The Baylor University (search) basketball player accused of shooting a former teammate insisted he was not a bad person and said "some things happen that aren't in your control."

Carlton Dotson (search), in a jailhouse interview with The Dallas Morning News, suggested that the slaying of Patrick Dennehy (search) was in self-defense and said he had been hearing voices.

"If someone points a gun at you and shoots and it doesn't go off, what would you do?" he asked. "If someone is pointing a gun at you and they start putting more bullets into the gun, what would you do?"

Asked what he did, Dotson only laughed and did not answer, the newspaper reported.

Dennehy had been missing about six weeks when his decomposed body was found Friday in a grassy field four miles from the Baylor campus. Investigators had been searching for the 21-year-old at a nearby site police say Dotson provided to them after his July 21 arrest.

Dotson told FBI agents that he shot Dennehy after the player tried to shoot him, according to the arrest warrant affidavit. A preliminary autopsy report released Wednesday said Dennehy was killed by gunshot wounds to the head, and listed homicide as the cause of death.

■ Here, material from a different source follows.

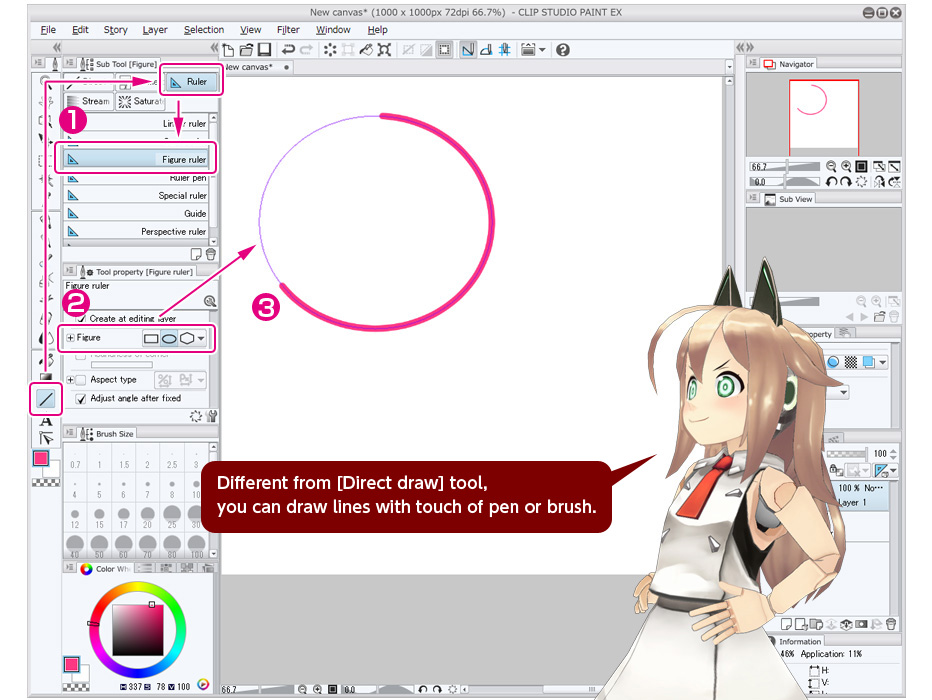Expand the Figure property options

Dennehy's girlfriend, Jessica De La Rosa, told The Associated Press she doesn't believe the shooting was in self-defense. De La Rosa said Dotson was being "cowardly" in his account to the newspaper.

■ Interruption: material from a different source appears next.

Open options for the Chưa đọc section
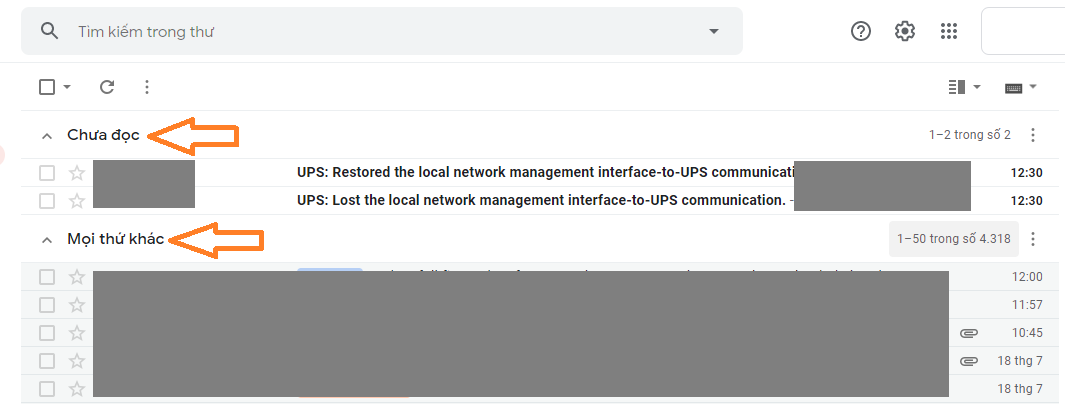The height and width of the screenshot is (404, 1065). 1033,135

"For him (Dotson) just to laugh at something like that? God help him," De La Rosa told the AP from her Albuquerque, N.M., home Wednesday night.

She said Dennehy sometimes got into a "tiff" with a teammate on the basketball court but never would have pretended or tried to shoot anyone. "He understood the seriousness of guns," De La Rosa said. "He would not turn and jokingly point a gun at somebody. He would not do that."

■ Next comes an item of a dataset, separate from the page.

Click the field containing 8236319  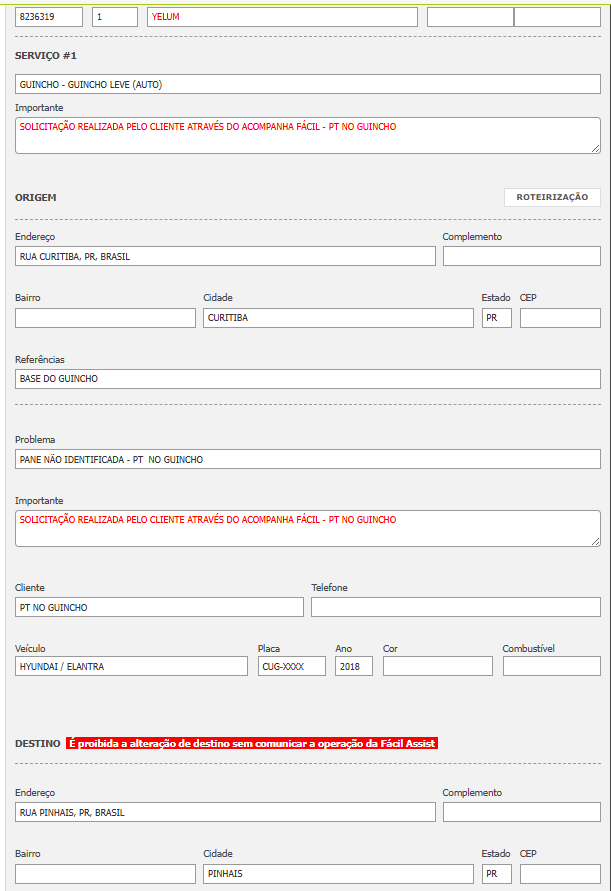tap(49, 17)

After his arrest, Dotson told The Associated Press that he "didn't confess to anything." Since then, Dotson has not responded to a request from the AP for an interview.

Dotson, 21, remains jailed without bond in his home state of Maryland and awaits extradition to Texas, which could take as long as three months.

"I'm really not a bad person," he told the newspaper. "Some things happen that aren't in your control."

Dotson told the News in Thursday's editions that his life has been threatened and that he has been hearing voices that say, "We are many. We are strong. We are behind you. We support you. We are ready for war ... a spiritual war." He also confirmed that Baylor paid for him to see a Waco therapist because of his increasingly erratic behavior.

Dotson was placed under suicide watch Tuesday as a precaution, said correction officer Sgt. Charles Mench. The suicide watch was lifted Wednesday, he said.